Um dos roteiros mais interessantes, parece representar, entretanto, uma ameaça mais distante da realidade do que outros episódios. As iniciativas de manipular eletronicamente o cérebro que mais andam em evidência, como a terapêutica controversa proposta pela Neuralink, ainda são desenvolvidas e testadas em contextos muito restritos.
Mazey Day
A busca de fotógrafos de celebridade pela reclusa atriz Mazey Day, envolvida num incidente mortal é o centro do enredo do quarto episódio da temporada, que se passa nos anos 2000. A fotógrafa protagonista exerce a profissão por necessidade e se questiona sobre a ética da busca pela atriz, em reabilitação, para cliques indiscretos – e valiosos.
Esse cenário é evitável?
Primeiramente, não é um cenário evitável porque trata de usos de tecnologia já consolidados há anos. Além disso, o tom fantasioso que o episódio assume injeta um pouco de aventura a uma reflexão social mais lamentosa do que já vivemos do que distópica. O culto às celebridades não enfraqueceu com os anos e o cotidiano diante de lentes em tempo integral se “democratizou” mesmo para cidadãos que não são figuras públicas.
Demônio 79
Assim como o episódio anterior, esse fechamento de temporada enfatiza mais a fantasia e o mito do que conflitos éticos da tecnologia.
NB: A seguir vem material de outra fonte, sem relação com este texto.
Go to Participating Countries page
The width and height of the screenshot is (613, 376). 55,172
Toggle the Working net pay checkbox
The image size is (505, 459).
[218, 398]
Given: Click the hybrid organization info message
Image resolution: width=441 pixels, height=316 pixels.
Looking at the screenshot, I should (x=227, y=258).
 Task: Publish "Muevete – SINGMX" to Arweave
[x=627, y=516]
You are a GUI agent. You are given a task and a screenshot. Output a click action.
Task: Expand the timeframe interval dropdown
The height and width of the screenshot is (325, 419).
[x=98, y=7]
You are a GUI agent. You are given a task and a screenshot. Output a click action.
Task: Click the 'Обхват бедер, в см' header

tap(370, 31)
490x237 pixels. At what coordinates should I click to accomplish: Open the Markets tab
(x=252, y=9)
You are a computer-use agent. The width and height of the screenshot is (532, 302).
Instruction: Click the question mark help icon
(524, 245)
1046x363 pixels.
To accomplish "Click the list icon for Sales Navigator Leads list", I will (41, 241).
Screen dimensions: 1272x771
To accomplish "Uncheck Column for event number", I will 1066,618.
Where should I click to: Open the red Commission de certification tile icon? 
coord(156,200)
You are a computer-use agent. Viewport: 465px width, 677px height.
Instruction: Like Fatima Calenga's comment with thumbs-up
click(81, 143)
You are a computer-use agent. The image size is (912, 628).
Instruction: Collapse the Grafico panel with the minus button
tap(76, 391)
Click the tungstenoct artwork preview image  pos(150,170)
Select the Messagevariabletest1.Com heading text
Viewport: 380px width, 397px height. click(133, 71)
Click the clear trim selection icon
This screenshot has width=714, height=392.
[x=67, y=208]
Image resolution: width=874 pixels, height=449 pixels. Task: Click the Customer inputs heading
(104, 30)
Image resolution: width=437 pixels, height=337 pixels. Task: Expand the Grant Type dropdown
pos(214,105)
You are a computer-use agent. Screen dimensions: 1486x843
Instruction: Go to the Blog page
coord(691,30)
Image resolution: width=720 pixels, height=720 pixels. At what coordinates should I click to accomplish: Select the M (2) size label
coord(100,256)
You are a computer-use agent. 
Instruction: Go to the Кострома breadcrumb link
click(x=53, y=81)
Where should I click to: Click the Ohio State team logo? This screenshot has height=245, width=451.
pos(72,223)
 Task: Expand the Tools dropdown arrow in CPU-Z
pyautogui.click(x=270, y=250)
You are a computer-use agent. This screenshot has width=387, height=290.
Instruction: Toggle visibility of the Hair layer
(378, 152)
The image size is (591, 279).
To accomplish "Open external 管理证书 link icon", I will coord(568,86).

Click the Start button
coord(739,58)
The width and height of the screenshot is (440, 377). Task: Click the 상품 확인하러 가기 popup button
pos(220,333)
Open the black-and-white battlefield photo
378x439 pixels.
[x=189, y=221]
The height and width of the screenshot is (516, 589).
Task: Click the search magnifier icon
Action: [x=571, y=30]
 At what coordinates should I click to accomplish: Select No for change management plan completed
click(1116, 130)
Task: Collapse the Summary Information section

Também ambientada no passado, a trama traz uma protagonista que é informada pelo demônio precisar matar três pessoas para evitar que o mundo termine.
Esse cenário é evitável?
“Demônio 79” aponta de maneira mais gritante possível para os possíveis novos caminhos de Black Mirror, para além dos problemas da tecnologia.
Assim, o cenário retratado no episódio parece não apenas evitável, mas absolutamente irreal. Por outro lado, o que talvez não tenha volta é a guinada criativa da série, rumo a algo como o clássico Além da Imaginação.